We observed that 3 BHS isolates and some alpha-hemolytic streptococcal isolates including S. pneumoniae were not correctly identified by MALDI-TOF MS speciation (very small score value and inconsistent results). Others have also observed that some strains were not correctly identified by this method and that improvements to this technique as well as complementary tests are needed [37].

In the present study, all GAS isolates were susceptible to penicillin, which is comparable with other studies conducted in Ethiopia and elsewhere [31, 38]. Penicillin-resistant GAS is not yet reported from this setting [38, 39]. Penicillin non-susceptible S. agalactiae/ group B streptococcus and susceptible group G and F streptococci were, however, observed in the present study, which is in contrast with studies conducted elsewhere [31, 32]. Penicillin and oxacillin susceptibility results were also discordant in this study.

In the present study, one GAS strain was erythromycin-resistant and another one intermediately susceptible to erythromycin. Erythromycin-resistant GAS strains are emerging. Studies have reported proportions of 96.1 % [39] and 38 % of GAS resistance to erythromycin [40]. One report high-lighted how macrolide treatment failure in streptococcal pharyngitis resulted in acute RF [40]. Thus, these are indications that antimicrobial drug resistance is emerging among BHS as well [32, 38]. For diagnostic purposes, the emerging bacitracin resistance S. pyogenes should be noted [41].

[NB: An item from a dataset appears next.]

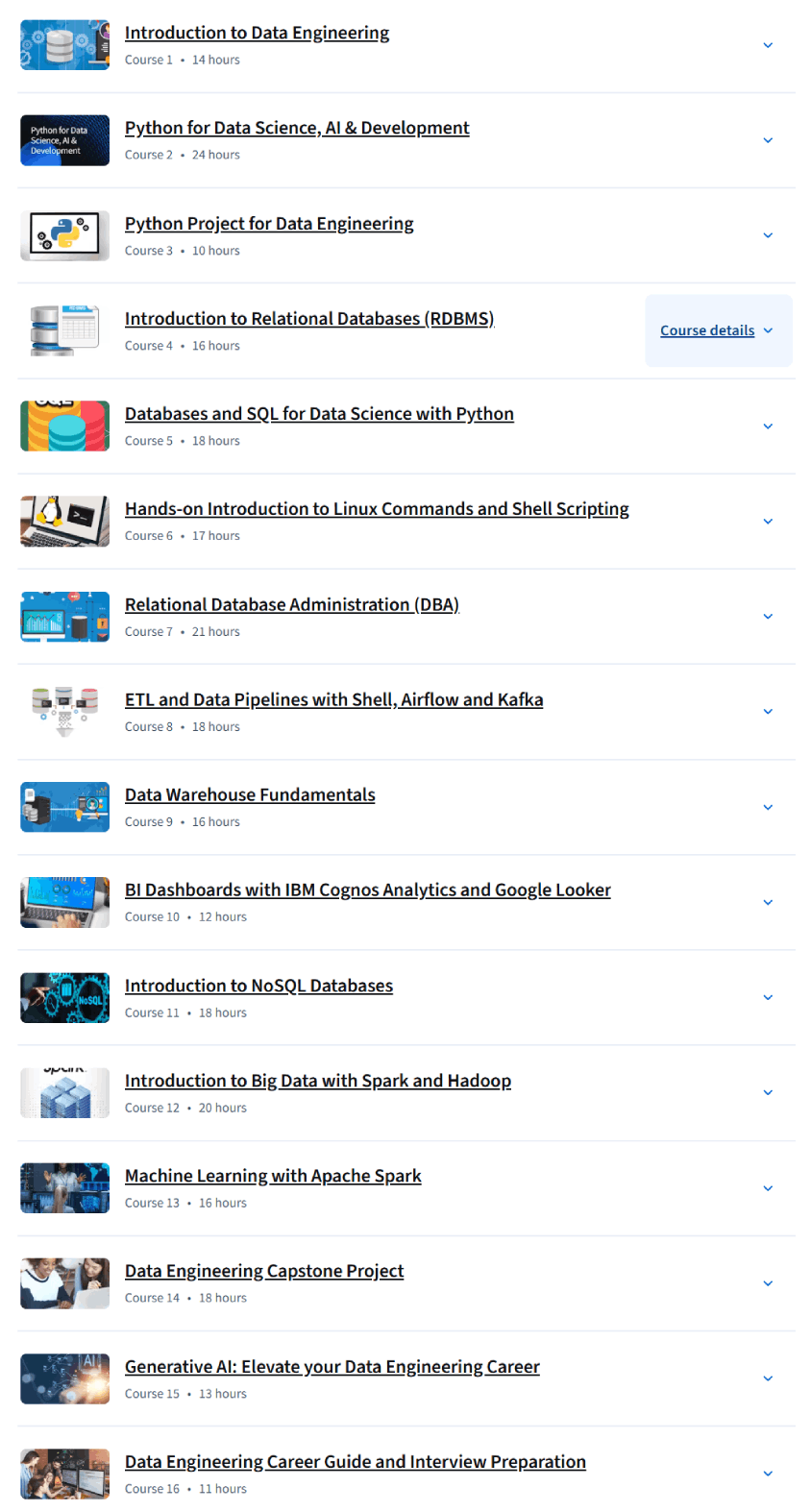Click the Introduction to NoSQL Databases thumbnail
Image resolution: width=811 pixels, height=1512 pixels.
(64, 998)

Presumptive identification of BHS on blood agar is not necessarily straight-forward. Human blood agar is not recommended for BHS isolation [42, 43]. We observed, as others have also experienced, that some alpha-hemolytic streptococci are difficult to differentiate from BHS, especially when the incubation time is extended to 48 h. Many of them were bacitracin susceptible (84.6 % of S. parasanguinis, 54.5 % of S. mitis and 8 unclassified others). In other studies, bacitracin susceptibility was reported in some GCS and as high as 67 % among GGS [44] and 12.2 % among non-group A BHS [45]. On the other hand, bacitracin resistance S. pyogenes was reported elsewhere [41]. This calls for improvements in typing techniques in clinical laboratories in order to monitor trends of RHD epidemiology and control.

Conclusion

A relatively high prevalence of BHS was detected among RHD patients who were under secondary antibiotic prophylaxis. S. pyogenes and S. dysgalactiae subsp. equisimilis were isolated from the throat together with Group F and Group G streptococci. Therefore, the presence of GAS, GCS and GGS and increased ASO titer indicating recent streptococcal infection might suggest inadequate prophylaxis and may call for a review of the regimen in use and a better monitoring of trends with larger studies including bioavailability of penicillin lots in use. Continuous health education to caretakers and children regarding the importance of taking the benzathine penicillin prophylaxis on time as prescribed is recommended.